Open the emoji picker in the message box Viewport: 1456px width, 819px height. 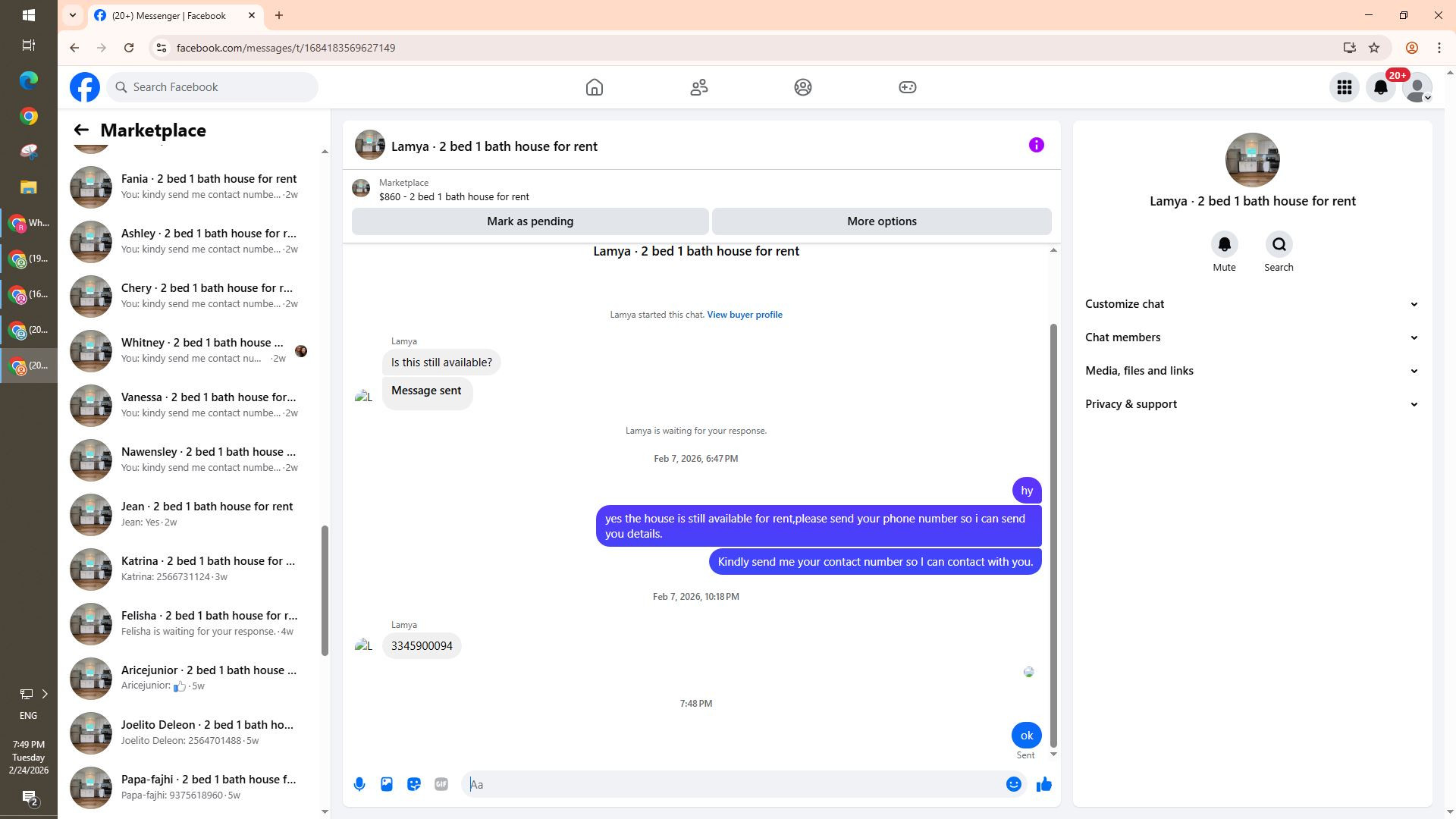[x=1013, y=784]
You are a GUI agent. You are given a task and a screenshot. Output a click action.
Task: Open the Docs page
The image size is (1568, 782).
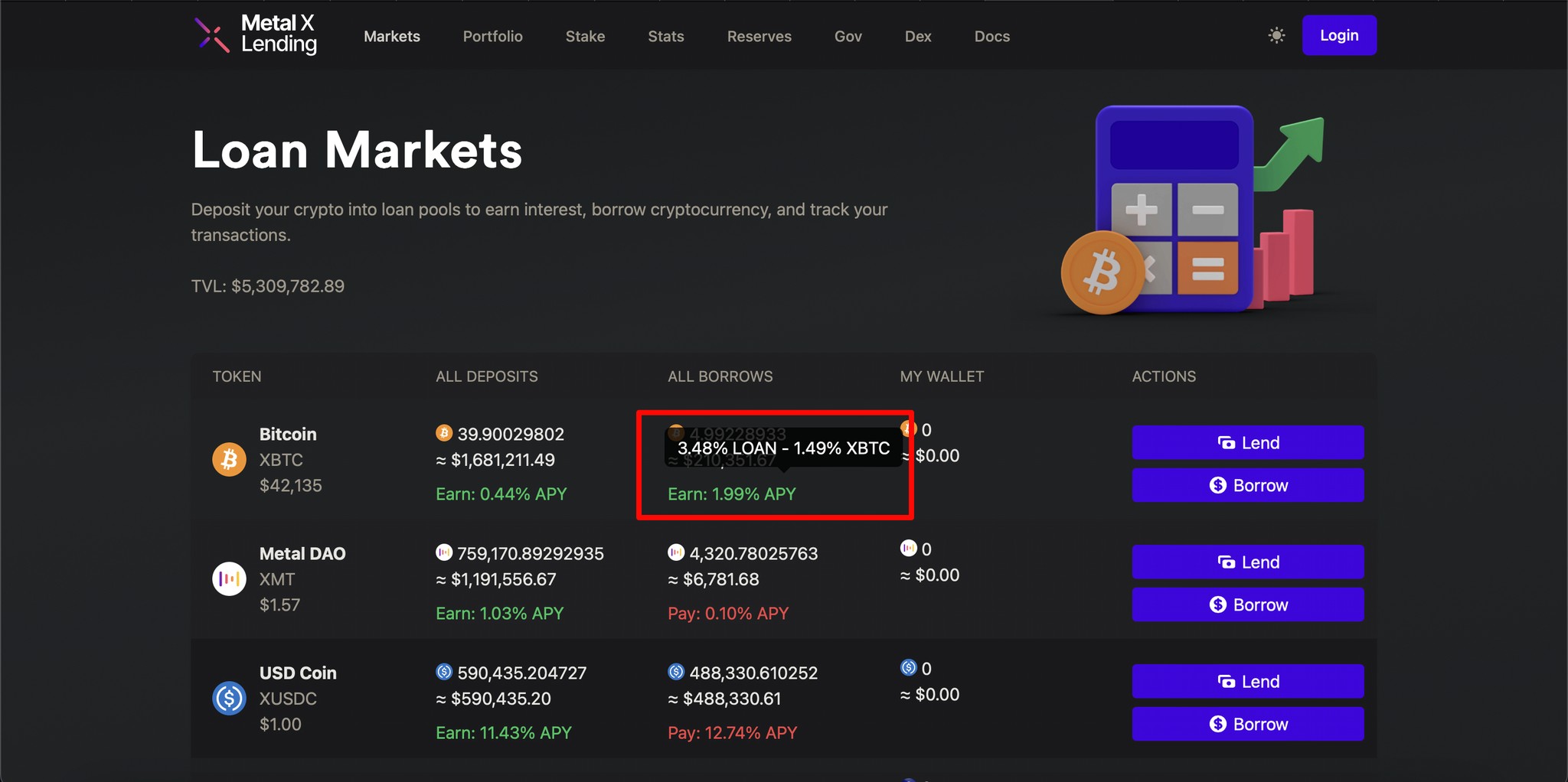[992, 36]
--
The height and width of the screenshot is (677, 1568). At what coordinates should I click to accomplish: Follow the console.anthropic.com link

■ The problem
The answer consists of the lines above that include the word "click", each copied exactly.

■ Your response
You are a GUI agent. You are given a task and a screenshot. Output a click action.
The height and width of the screenshot is (677, 1568). At what coordinates should I click to accomplish: Follow the console.anthropic.com link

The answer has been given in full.